Ćwiczenia:
[a] Kto według tekstu o prawach wyłącznych ma już prawa osobiste?
[b] Podaj bez zmian fragment tekstu o prawach wyłącznych, zaczynający się od słów „Chodziło mi o” i kończący na słowach „tylko inaczej nazwane?”.

Tekst do przeczytania:
------------------------------------

Chodziło mi o to, że nie możemy usunąć niektórych aspektów ochrony (tych uważanych przez nas za niesłuszne) zachowując inne (te uznane za słuszne) opierajac się na naszym poczuciu sprawiedliwości, słuszności - potrzebujemy spójnego prawa. A prawa osobiste to też prawa wyłączne (choć czy w sensie technicznym są to prawa to inna kwestia). I mają zdumiewającą elastyczność do rozciągania się - mają je już osoby prawne i dotyczą obecnie prawie każdego przejawu działalności jendostki. A więc nowe prawa ochronne, tylko inaczej nazwane?
"Ostatnio oglądałem
"Ostatnio oglądałem program o średniowiecznych katedrach (...) bez praw wyłącznych architektów stoją do dziś."

------------------------------------

Materiał źródłowy:
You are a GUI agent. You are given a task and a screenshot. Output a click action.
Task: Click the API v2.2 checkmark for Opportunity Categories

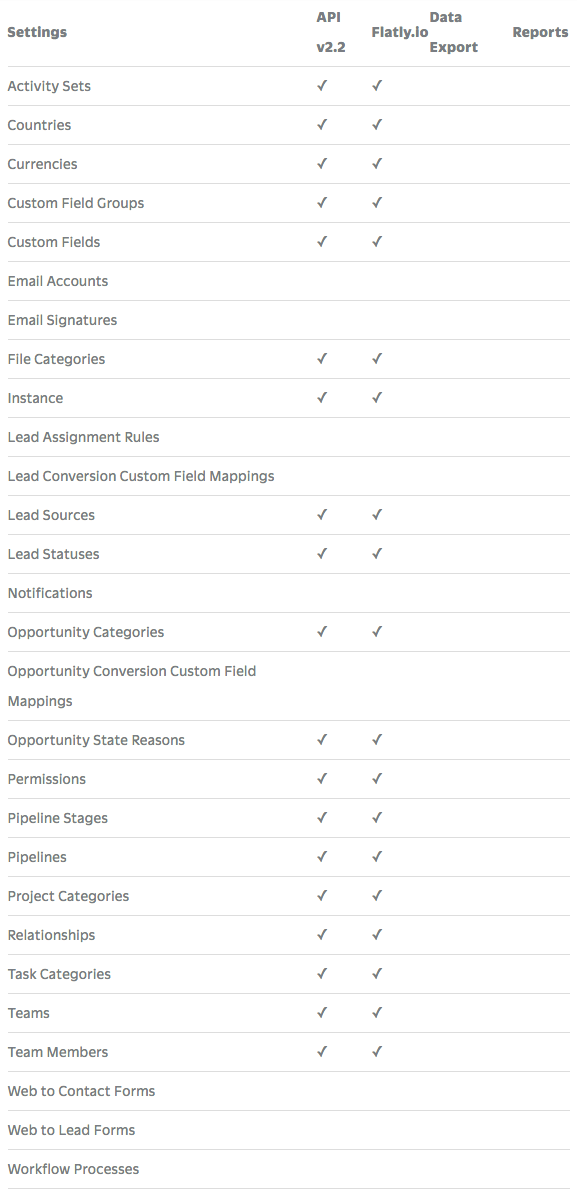[x=322, y=632]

------------------------------------

Odpowiedzi:
[a] Osoby prawne.

[b]
Chodziło mi o to, że nie możemy usunąć niektórych aspektów ochrony (tych uważanych przez nas za niesłuszne) zachowując inne (te uznane za słuszne) opierajac się na naszym poczuciu sprawiedliwości, słuszności - potrzebujemy spójnego prawa. A prawa osobiste to też prawa wyłączne (choć czy w sensie technicznym są to prawa to inna kwestia). I mają zdumiewającą elastyczność do rozciągania się - mają je już osoby prawne i dotyczą obecnie prawie każdego przejawu działalności jendostki. A więc nowe prawa ochronne, tylko inaczej nazwane?